With Heliospectrum, Auras don't seem intent on immediately differentiating themselves from the pack. Their use of electronics, notable on opener "Waterstone" and "Eloquence," is more tasteful and reserved than some of their peers, and their emphasis on groove is paramount, with the punishing guitar work of "Stars" and "Spiral" at times broken up with soaring melodic leads and clean vocals. While a definite improvement from their previous work, these stylistic hallmarks can at times cause the record to feel a bit stale.
Some of Heliospectrum's more engaging moments come at the record's close.
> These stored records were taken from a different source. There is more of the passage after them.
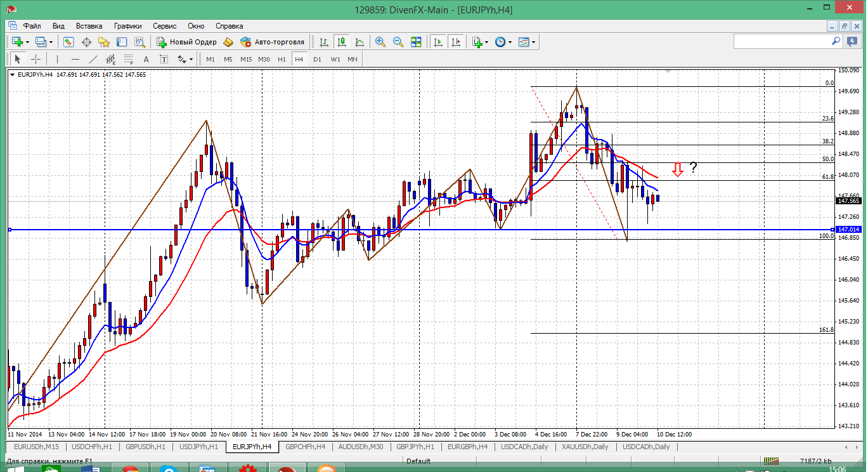Toggle the candlestick chart mode
Viewport: 868px width, 472px height.
[x=342, y=42]
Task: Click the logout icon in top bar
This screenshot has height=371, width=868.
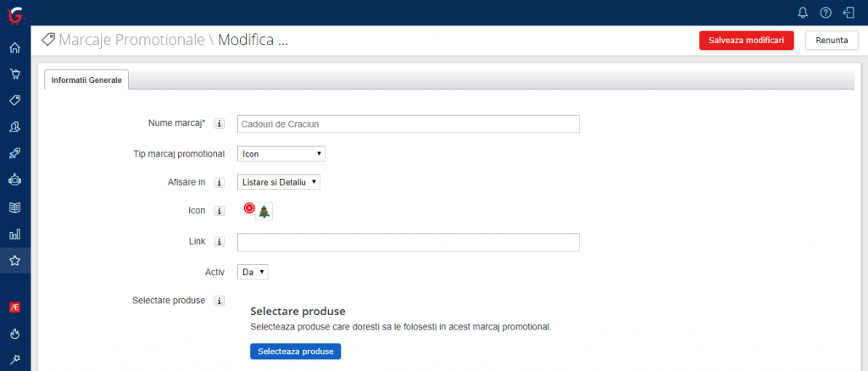Action: point(849,13)
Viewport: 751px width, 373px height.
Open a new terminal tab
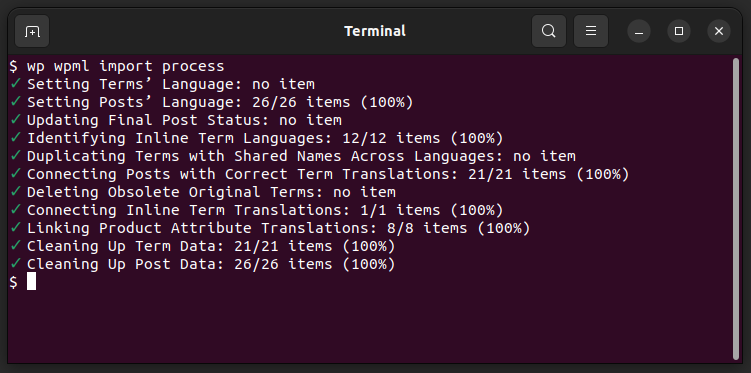pyautogui.click(x=32, y=32)
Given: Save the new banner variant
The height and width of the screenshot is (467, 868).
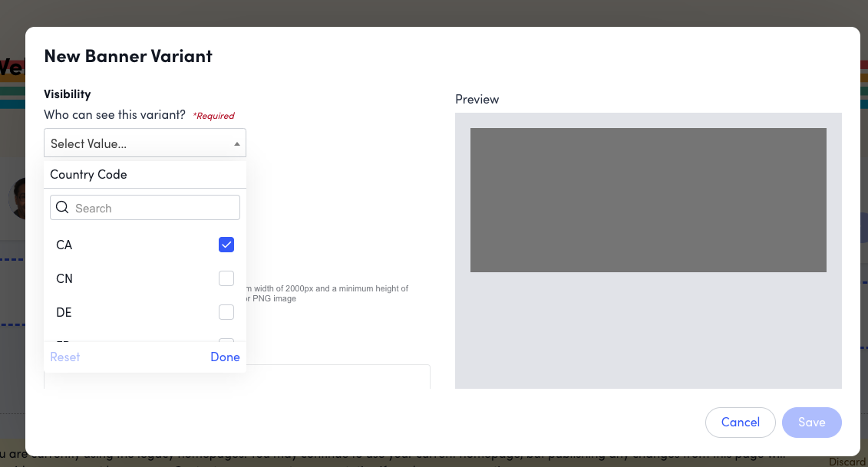Looking at the screenshot, I should [811, 422].
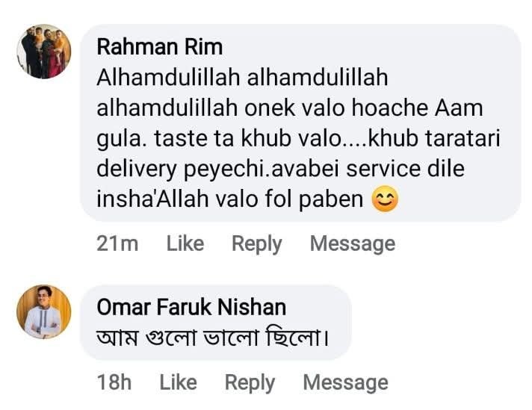Viewport: 532px width, 410px height.
Task: Click the 21m timestamp on Rahman's comment
Action: (x=117, y=243)
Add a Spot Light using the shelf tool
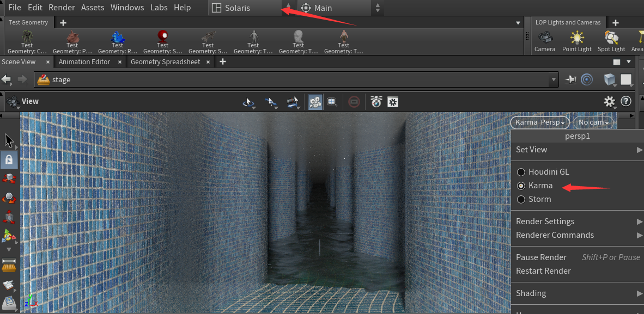The width and height of the screenshot is (644, 314). coord(611,41)
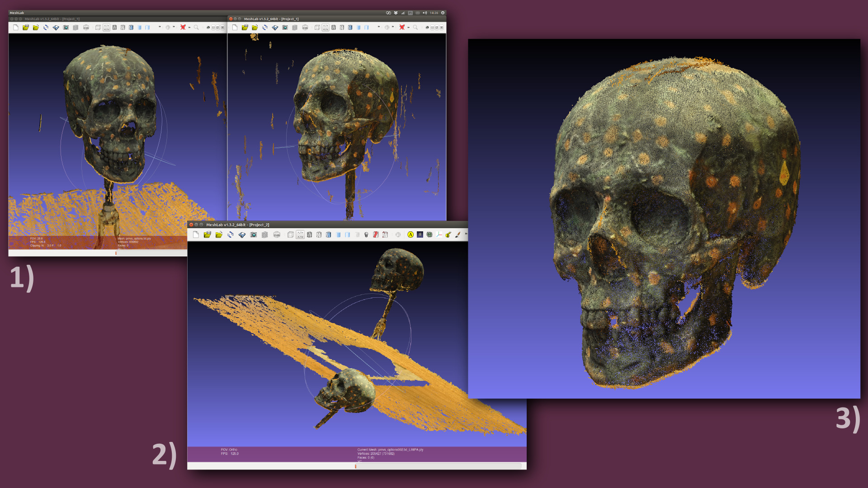Open the sound volume indicator menu

coord(425,13)
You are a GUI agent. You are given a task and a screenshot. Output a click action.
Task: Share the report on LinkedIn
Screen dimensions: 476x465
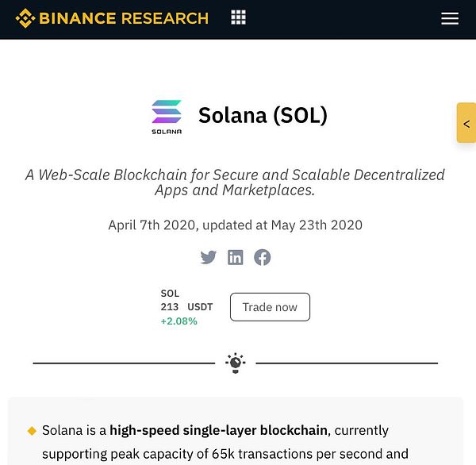236,257

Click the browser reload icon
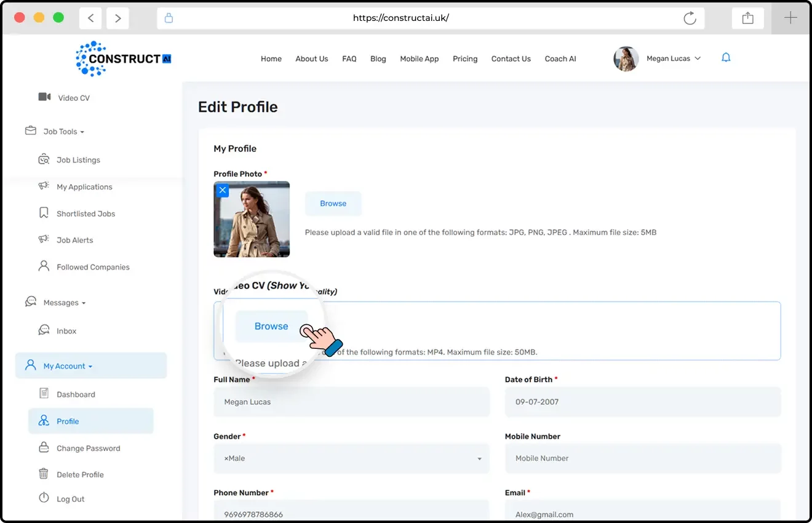[x=690, y=18]
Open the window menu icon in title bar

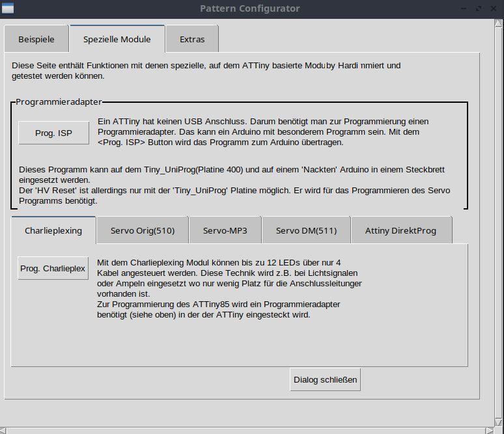pos(8,8)
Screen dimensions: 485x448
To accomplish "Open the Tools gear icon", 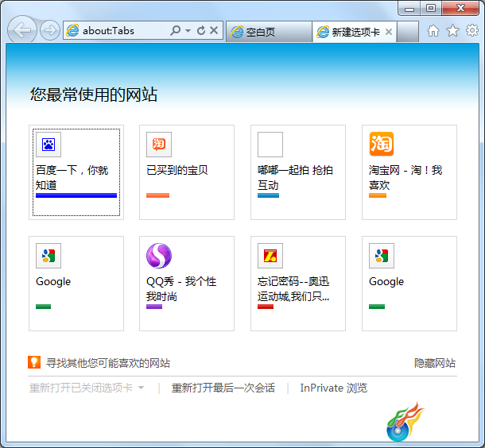I will point(472,30).
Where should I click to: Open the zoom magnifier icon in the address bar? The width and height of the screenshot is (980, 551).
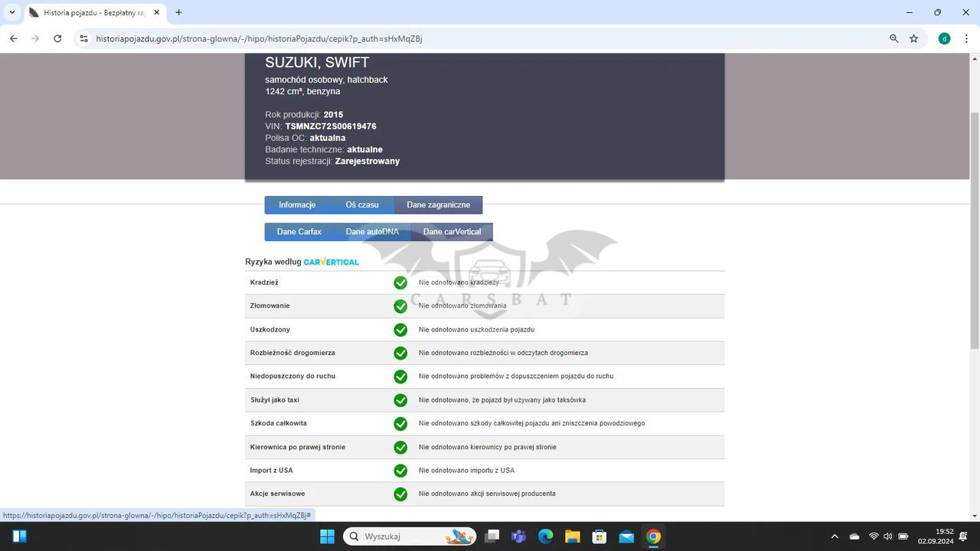click(x=893, y=38)
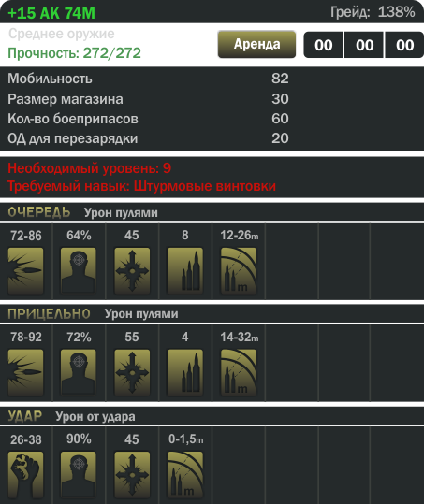The width and height of the screenshot is (424, 504).
Task: Select the minutes field of rental timer
Action: pyautogui.click(x=364, y=45)
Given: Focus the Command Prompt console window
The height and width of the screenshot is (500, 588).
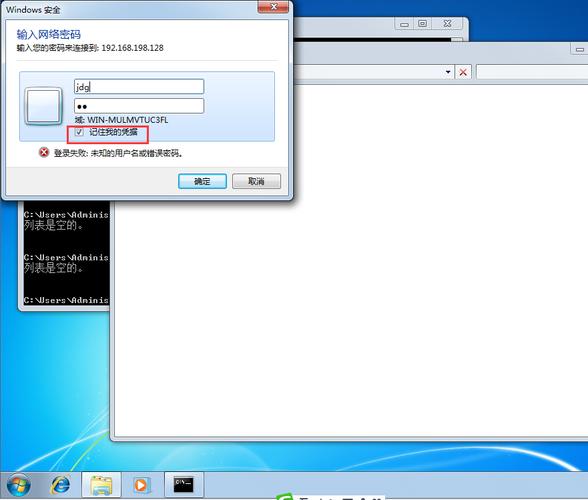Looking at the screenshot, I should coord(66,255).
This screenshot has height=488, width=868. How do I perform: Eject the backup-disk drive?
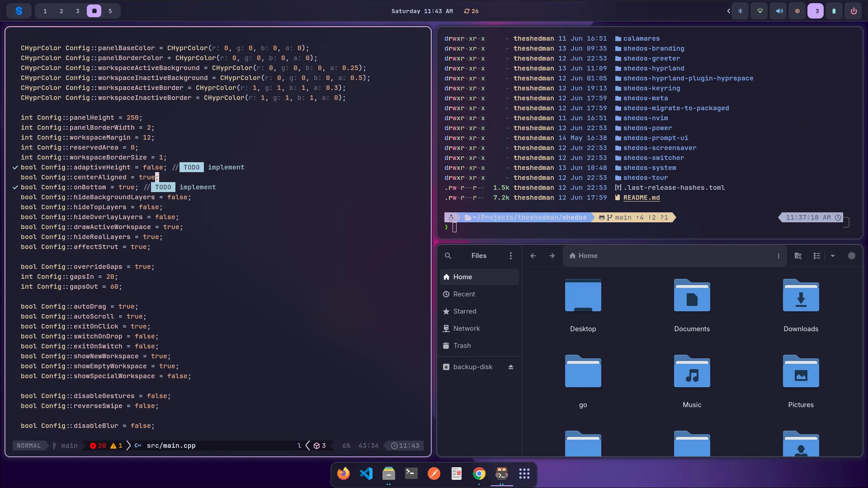pos(511,367)
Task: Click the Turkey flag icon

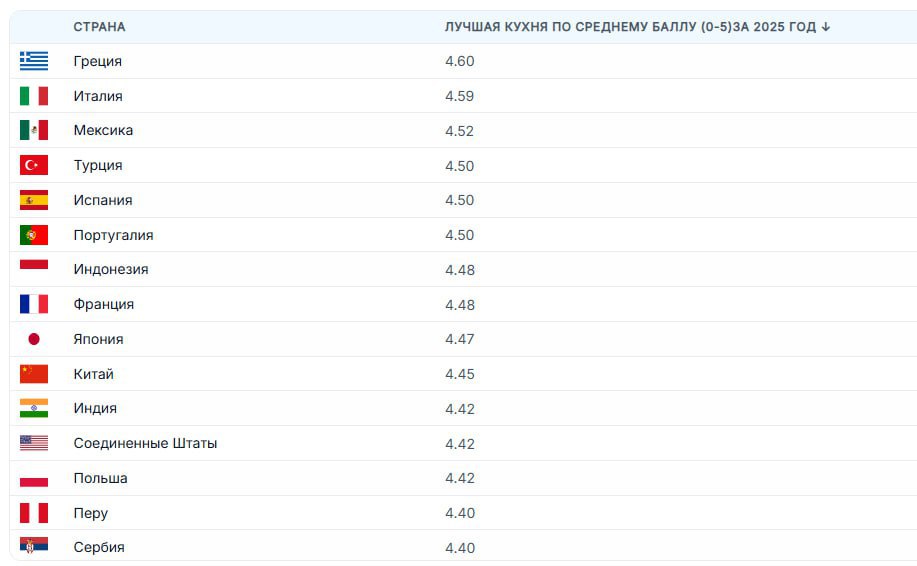Action: pyautogui.click(x=34, y=165)
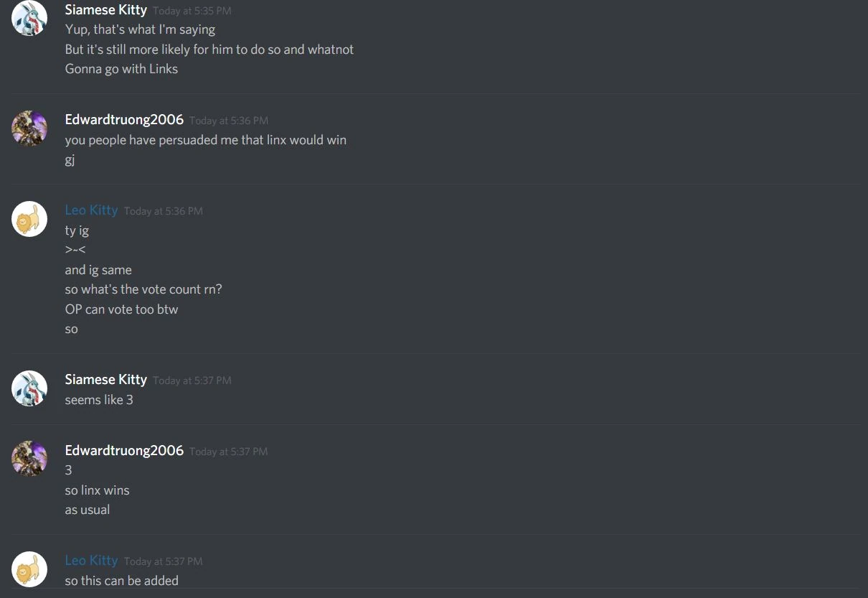Open the Edwardtruong2006 username at 5:37 PM
Viewport: 868px width, 598px height.
pyautogui.click(x=124, y=450)
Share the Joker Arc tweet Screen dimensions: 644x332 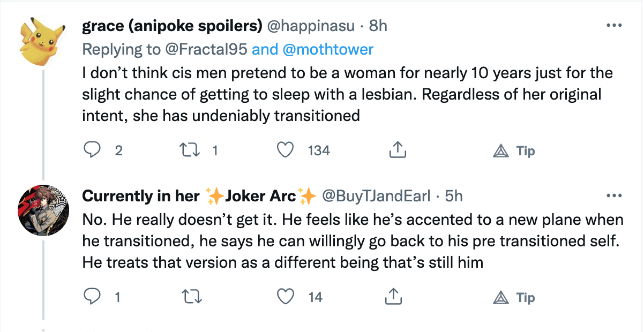(395, 296)
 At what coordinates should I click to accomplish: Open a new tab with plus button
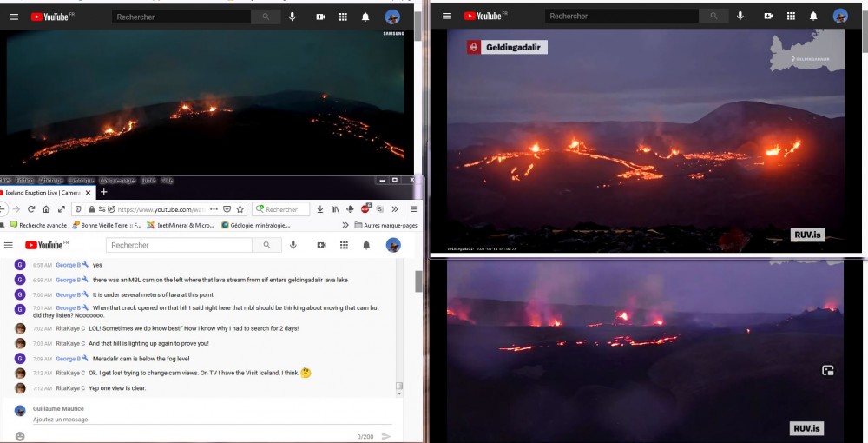click(103, 192)
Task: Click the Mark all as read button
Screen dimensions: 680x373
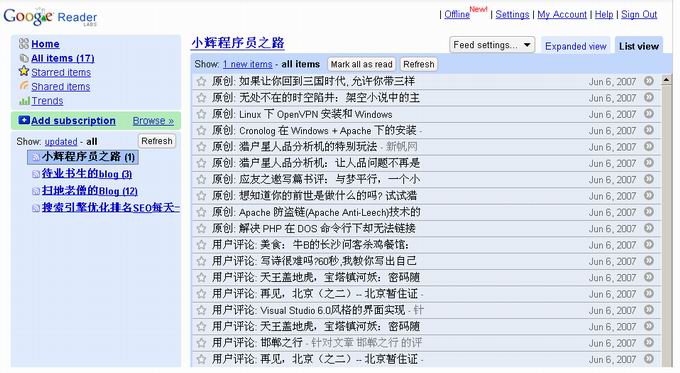Action: [361, 64]
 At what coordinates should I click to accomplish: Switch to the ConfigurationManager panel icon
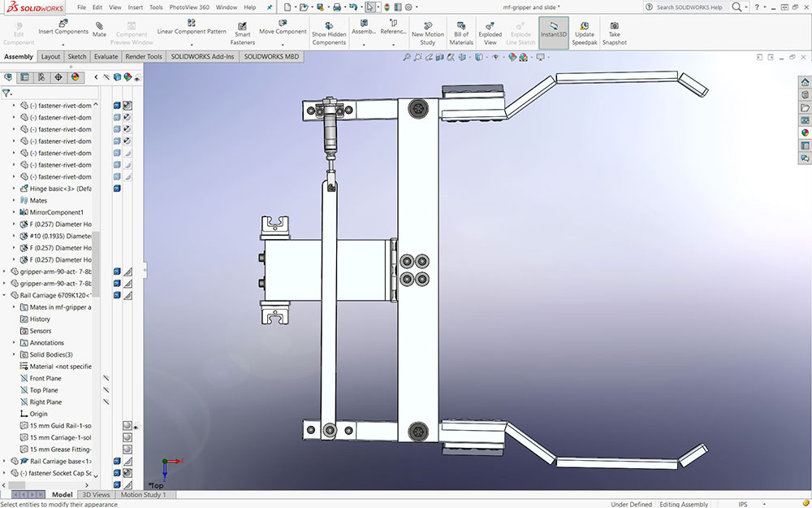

The racing "Infinite Influence" shines with a number of tempo changes, and is highlighted by Eric Almeida's guttural vocals and a dazzling guest solo from Aaron Marshall of Intervals. "Solar Pulse" is a worthy closer, its crushing grooves revolving around deftly picked clean guitar, including a bass solo to boot.
Heliospectrum is an indication that, in a genre overflowing with imitators, Auras are capable of carving out a place that is firmly their own — or, at least, they stand a much better chance at doing so than their peers. (eOne/Good Fight)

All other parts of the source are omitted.